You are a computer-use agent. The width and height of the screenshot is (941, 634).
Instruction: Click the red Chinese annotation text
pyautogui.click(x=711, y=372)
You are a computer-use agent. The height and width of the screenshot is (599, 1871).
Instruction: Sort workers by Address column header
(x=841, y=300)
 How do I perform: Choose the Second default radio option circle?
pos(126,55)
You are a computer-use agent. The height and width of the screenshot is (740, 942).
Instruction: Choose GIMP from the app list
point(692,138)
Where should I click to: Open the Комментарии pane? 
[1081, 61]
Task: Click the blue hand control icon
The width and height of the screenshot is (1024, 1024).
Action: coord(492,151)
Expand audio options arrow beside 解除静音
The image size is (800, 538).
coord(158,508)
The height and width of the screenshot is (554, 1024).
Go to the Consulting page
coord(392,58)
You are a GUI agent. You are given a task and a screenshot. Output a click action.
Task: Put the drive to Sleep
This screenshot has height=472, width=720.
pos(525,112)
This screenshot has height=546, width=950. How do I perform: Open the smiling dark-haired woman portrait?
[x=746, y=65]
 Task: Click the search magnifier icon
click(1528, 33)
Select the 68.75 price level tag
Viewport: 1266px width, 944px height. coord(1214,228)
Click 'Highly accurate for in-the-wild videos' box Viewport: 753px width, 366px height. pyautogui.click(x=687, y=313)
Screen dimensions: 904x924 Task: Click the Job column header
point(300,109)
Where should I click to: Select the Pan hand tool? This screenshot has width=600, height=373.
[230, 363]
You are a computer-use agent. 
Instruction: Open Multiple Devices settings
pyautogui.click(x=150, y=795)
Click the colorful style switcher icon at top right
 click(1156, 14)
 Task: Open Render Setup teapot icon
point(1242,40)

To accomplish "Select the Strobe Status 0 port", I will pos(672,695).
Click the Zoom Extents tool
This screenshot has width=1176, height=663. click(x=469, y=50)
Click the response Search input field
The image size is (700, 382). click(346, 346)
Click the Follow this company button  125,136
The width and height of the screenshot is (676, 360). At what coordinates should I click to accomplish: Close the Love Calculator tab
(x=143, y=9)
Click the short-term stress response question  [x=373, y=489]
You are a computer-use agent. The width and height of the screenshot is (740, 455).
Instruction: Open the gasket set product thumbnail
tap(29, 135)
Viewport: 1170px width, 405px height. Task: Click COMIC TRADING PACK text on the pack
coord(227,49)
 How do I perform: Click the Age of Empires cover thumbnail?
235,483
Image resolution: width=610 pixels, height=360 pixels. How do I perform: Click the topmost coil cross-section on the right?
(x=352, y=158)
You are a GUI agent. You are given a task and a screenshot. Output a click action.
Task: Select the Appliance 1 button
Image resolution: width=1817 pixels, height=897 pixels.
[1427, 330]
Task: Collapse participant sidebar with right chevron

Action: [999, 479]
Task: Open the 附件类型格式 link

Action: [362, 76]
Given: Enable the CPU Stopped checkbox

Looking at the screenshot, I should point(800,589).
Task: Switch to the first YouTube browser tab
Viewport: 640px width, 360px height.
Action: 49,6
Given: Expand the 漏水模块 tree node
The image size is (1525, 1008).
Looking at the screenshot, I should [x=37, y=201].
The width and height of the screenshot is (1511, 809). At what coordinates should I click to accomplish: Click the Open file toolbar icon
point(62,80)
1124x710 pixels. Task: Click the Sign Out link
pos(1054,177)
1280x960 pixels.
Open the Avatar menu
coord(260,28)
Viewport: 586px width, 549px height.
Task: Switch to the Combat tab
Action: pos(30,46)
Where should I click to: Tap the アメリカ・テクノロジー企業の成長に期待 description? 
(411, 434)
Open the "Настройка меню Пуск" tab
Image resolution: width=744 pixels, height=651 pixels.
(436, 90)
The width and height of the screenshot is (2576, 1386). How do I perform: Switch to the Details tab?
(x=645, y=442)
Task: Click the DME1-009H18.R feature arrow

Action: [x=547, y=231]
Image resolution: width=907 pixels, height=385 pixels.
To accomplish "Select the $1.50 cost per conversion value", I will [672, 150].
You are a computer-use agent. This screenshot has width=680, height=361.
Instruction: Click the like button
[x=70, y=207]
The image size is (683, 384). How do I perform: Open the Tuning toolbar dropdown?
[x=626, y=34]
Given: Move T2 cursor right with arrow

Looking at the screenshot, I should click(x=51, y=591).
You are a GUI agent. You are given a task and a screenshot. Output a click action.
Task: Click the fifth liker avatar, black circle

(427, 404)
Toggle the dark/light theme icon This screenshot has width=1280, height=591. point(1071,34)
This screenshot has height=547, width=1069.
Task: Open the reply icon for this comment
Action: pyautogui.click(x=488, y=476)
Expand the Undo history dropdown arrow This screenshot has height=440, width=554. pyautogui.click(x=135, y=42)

^^^^^^^^

## YOUR TASK
Isolate each line of the listing above that includes "Expand". Copy it.

## EXERCISE RESULT
Expand audio options arrow beside 解除静音
Given: Expand the 漏水模块 tree node
Expand the Undo history dropdown arrow This screenshot has height=440, width=554. pyautogui.click(x=135, y=42)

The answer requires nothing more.